Nuno, folha académica preenchida na Escola de Hotelaria e Turismo de Faro, é o sommelier do Vistas. É, também, a dois tempos, um genuíno entusiasta do mundo dos vinhos e, chamemos-lhe deste modo, um psicólogo, se para ele olharmos como bom entendedor (que o é) do perfil de gosto daqueles que se sentam à mesa do restaurante.
Aqui, numa refeição a seis momentos, Nuno Pires tem a oportunidade de nos propor um périplo pela sua “mais do que adorada garrafeira”. Há que descer um piso, desde a iluminada sala e varanda deste Vistas, casa de amplo horizonte sobre o Barrocal algarvio e para os 40 hectares do premiado campo de golfe da unidade, desenhado por Jack Nicklaus e considerado um dos melhores do mundo.
É de elevador que baixamos à porta do “salão dourado” do sommelier.
Diríamos que este nosso anfitrião ao universo dos vinhos com assinatura Vistas, entra, aqui, no seu País das Maravilhas.
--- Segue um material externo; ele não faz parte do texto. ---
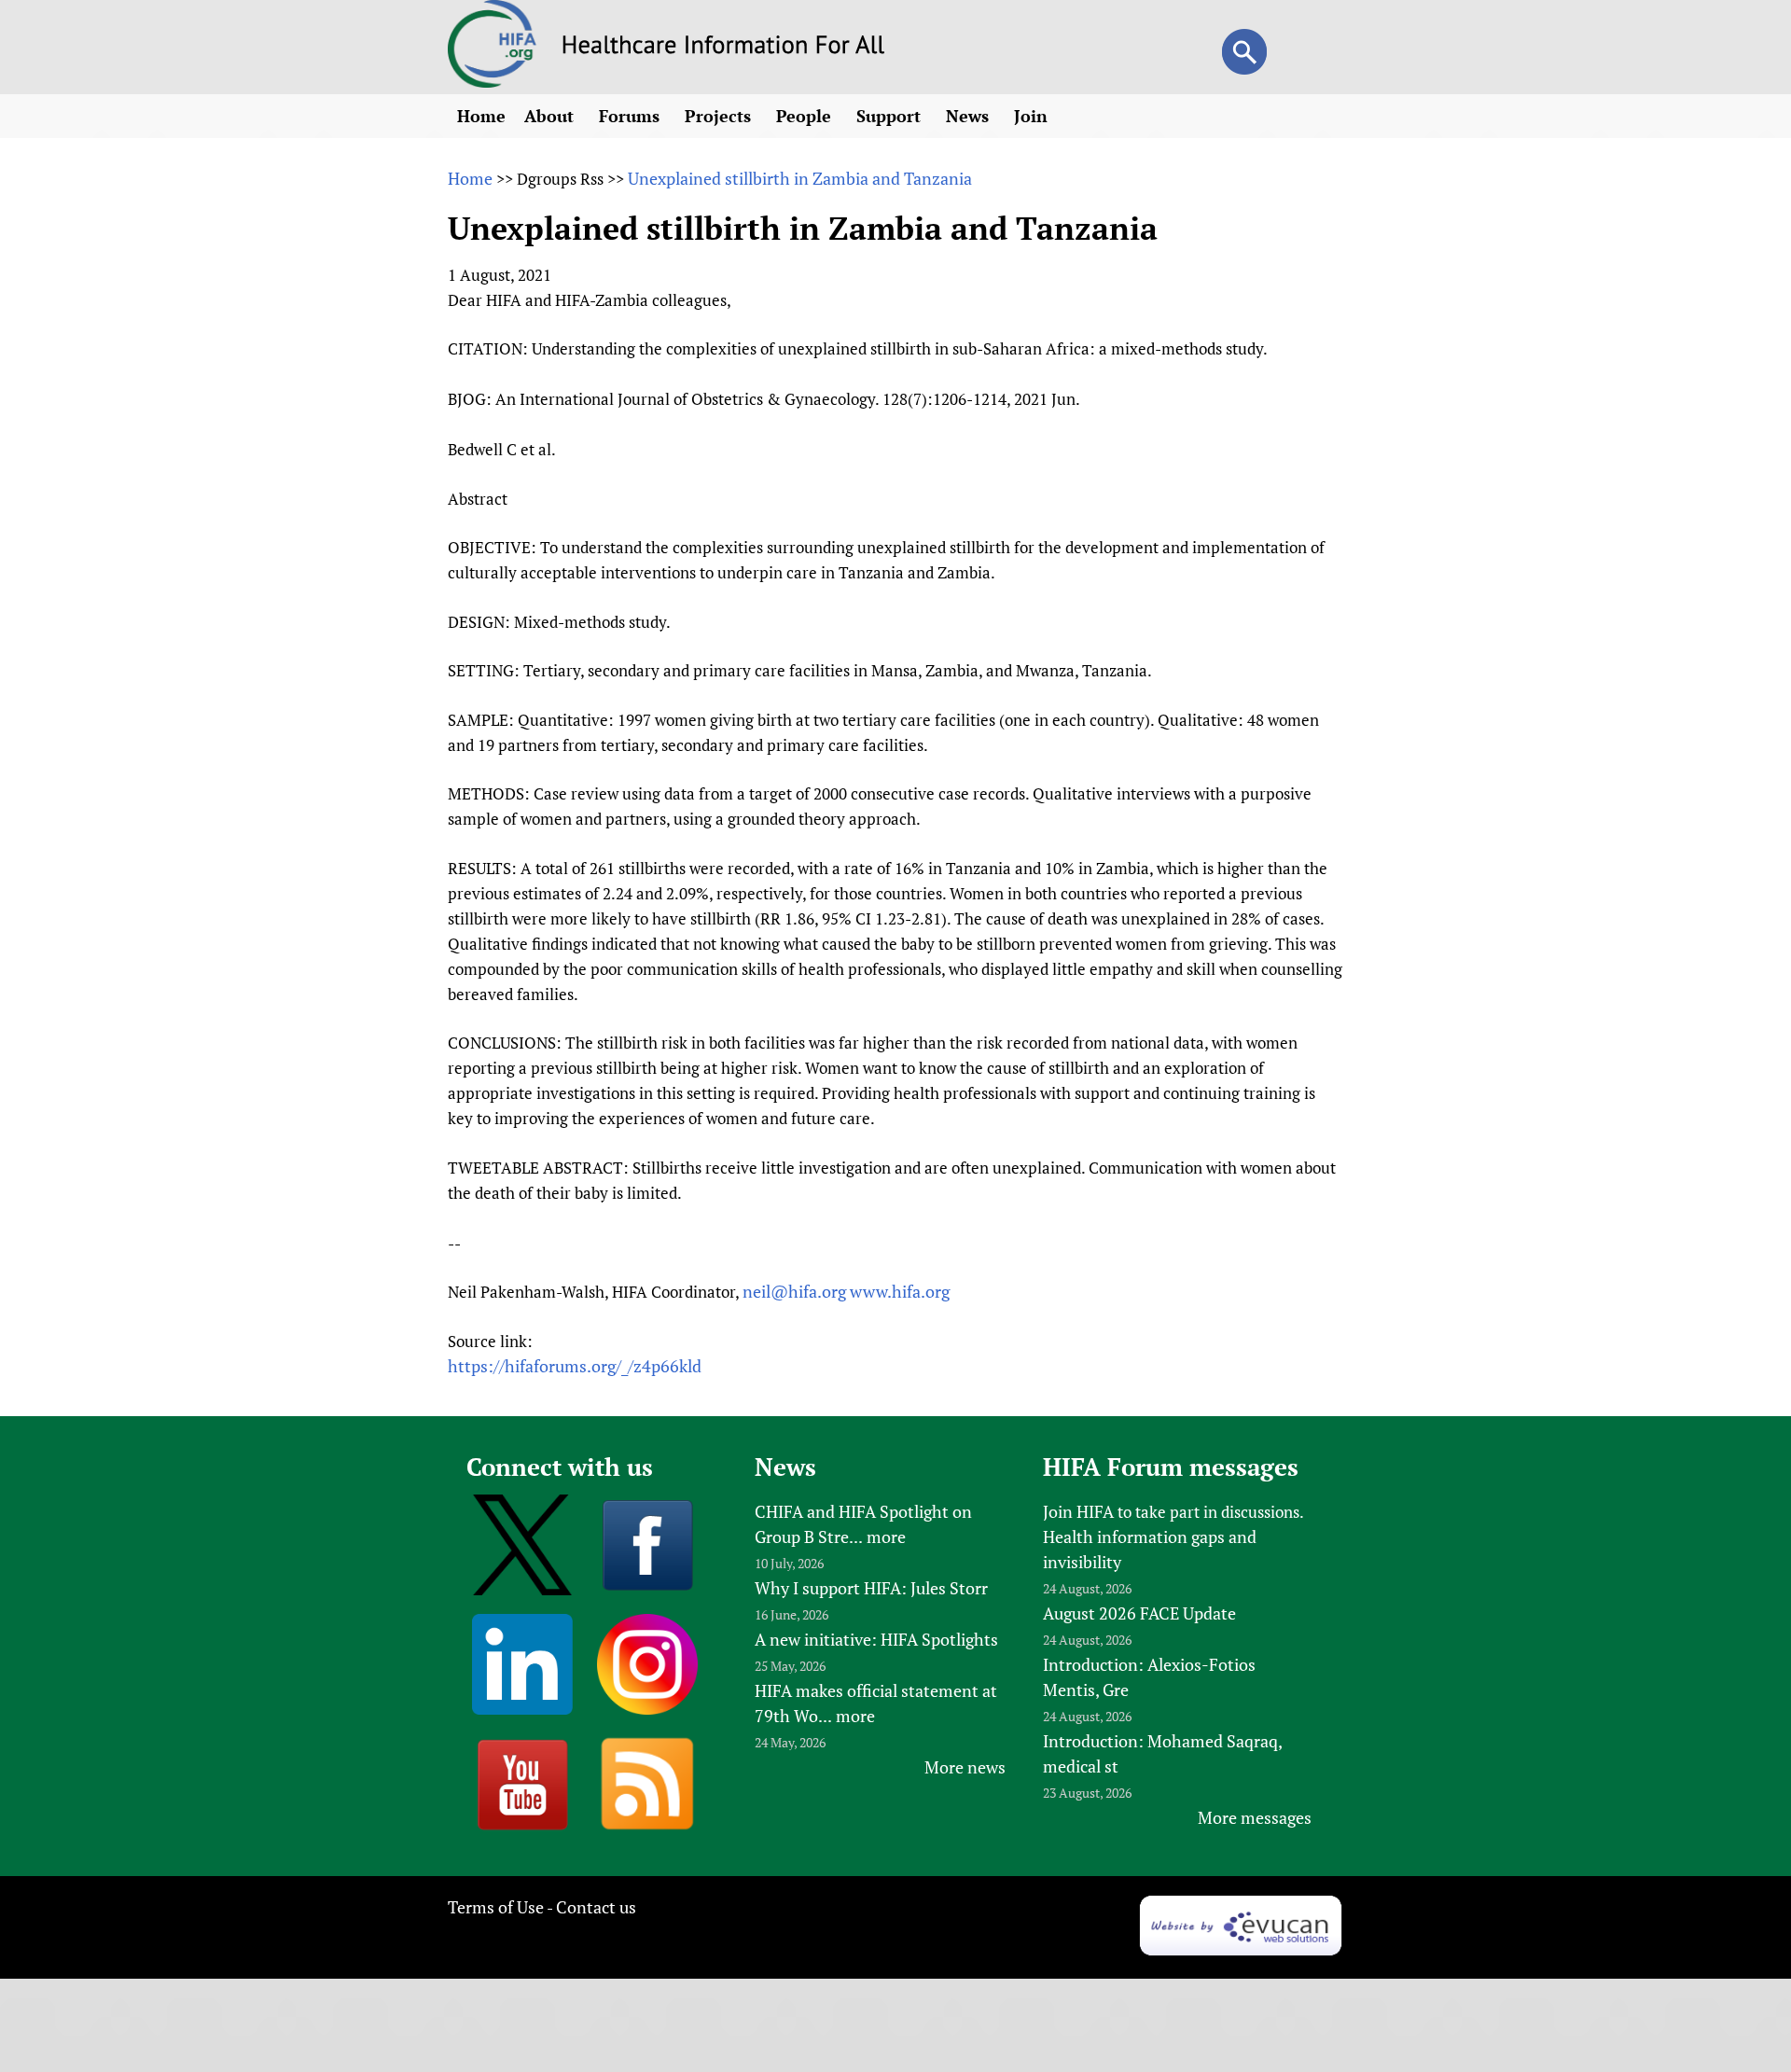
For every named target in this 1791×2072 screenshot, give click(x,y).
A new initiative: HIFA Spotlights (876, 1639)
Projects (720, 115)
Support (890, 115)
Neste caso, numa história não escrita pelo novelista britânico, Lewis Carroll, antes por um também narrador nato e que conta no seu currículo alguns anos de labor vínico fora de portas, no Dubai, na Península Arábica, e em Barcelona, na vizinha Espanha. Nuno guarda em poucos metros quadrados, mais de 320 referências vínicas, representando cerca de 150 castas. Um “tesouro”, como se lhe refere. O sommelier sublinha a total liberdade para adquirir os vinhos que constroem a identidade da carta do Vistas.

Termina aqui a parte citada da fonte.